To find the relative permittivity (ε_r) of the medium given its refractive index (n) and permeability (μ), we can follow these steps: ### Step 1: Identify the given values - Refractive index (n) = 1.5 - Permeability (μ) = 5 × 10^(-7) H/m ### Step 2: Calculate the velocity of electromagnetic waves in the medium (V) The relationship between refractive index (n) and the speed of light (c) in vacuum is given by: \[ n = \frac{c}{V} \] From this, we can express the velocity (V) in the medium as: \[ V = \frac{c}{n} \] Where \( c \) (the speed of light in vacuum) is approximately \( 3 × 10^8 \) m/s.
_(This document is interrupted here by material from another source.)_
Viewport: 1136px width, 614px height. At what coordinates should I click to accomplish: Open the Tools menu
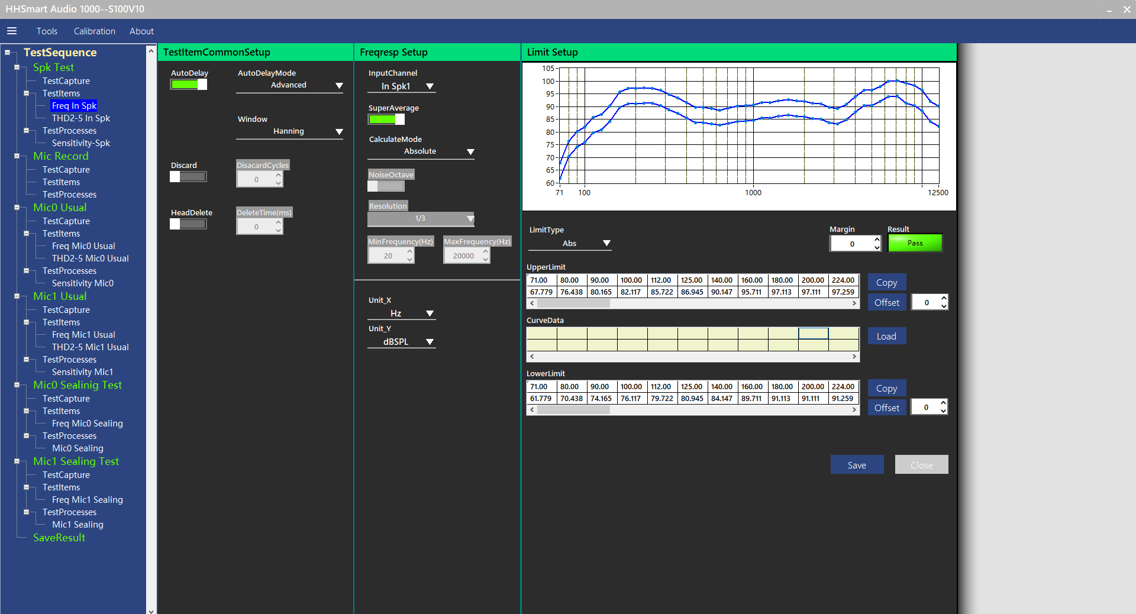[47, 31]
Substituting the values: \[ V = \frac{3 × 10^8 \text{ m/s}}{1.5} = 2 × 10^8 \text{ m/s} \] ### Step 3: Use the relationship between velocity, permeability, and permittivity The speed of electromagnetic waves in a medium is also related to its permeability (μ) and permittivity (ε) by the formula: \[ V = \frac{1}{\sqrt{\mu \epsilon}} \] Squaring both sides gives: \[ V^2 = \frac{1}{\mu \epsilon} \] Rearranging this for ε gives: \[ \epsilon = \frac{1}{V^2 \mu} \] ### Step 4: Substitute the values to find ε Now, substituting the values we have: - \( V = 2 × 10^8 \) m/s - \( μ = 5 × 10^{-7} \) H/m First, calculate \( V^2 \): \[ V^2 = (2 × 10^8)^2 = 4 × 10^{16} \text{ m}^2/\text{s}^2 \] Now substitute into the equation for ε: \[ \epsilon = \frac{1}{4 × 10^{16} × 5 × 10^{-7}} \] Calculating the denominator: \[ 4 × 10^{16} × 5 × 10^{-7} = 20 × 10^{9} = 2 × 10^{10} \] Thus: \[ \epsilon = \frac{1}{2 × 10^{10}} = 5 × 10^{-11} \text{ F/m} \] ### Step 5: Calculate the relative permittivity (ε_r) The relative permittivity (ε_r) is given by: \[ \epsilon_r = \frac{\epsilon}{\epsilon_0} \] Where \( \epsilon_0 \) (the permittivity of free space) is approximately \( 8.854 × 10^{-12} \text{ F/m} \). Now substituting the values: \[ \epsilon_r = \frac{5 × 10^{-11}}{8.854 × 10^{-12}} \] Calculating this gives: \[ \epsilon_r ≈ 5.65 \] ### Conclusion Thus, the relative permittivity of the medium is approximately 6.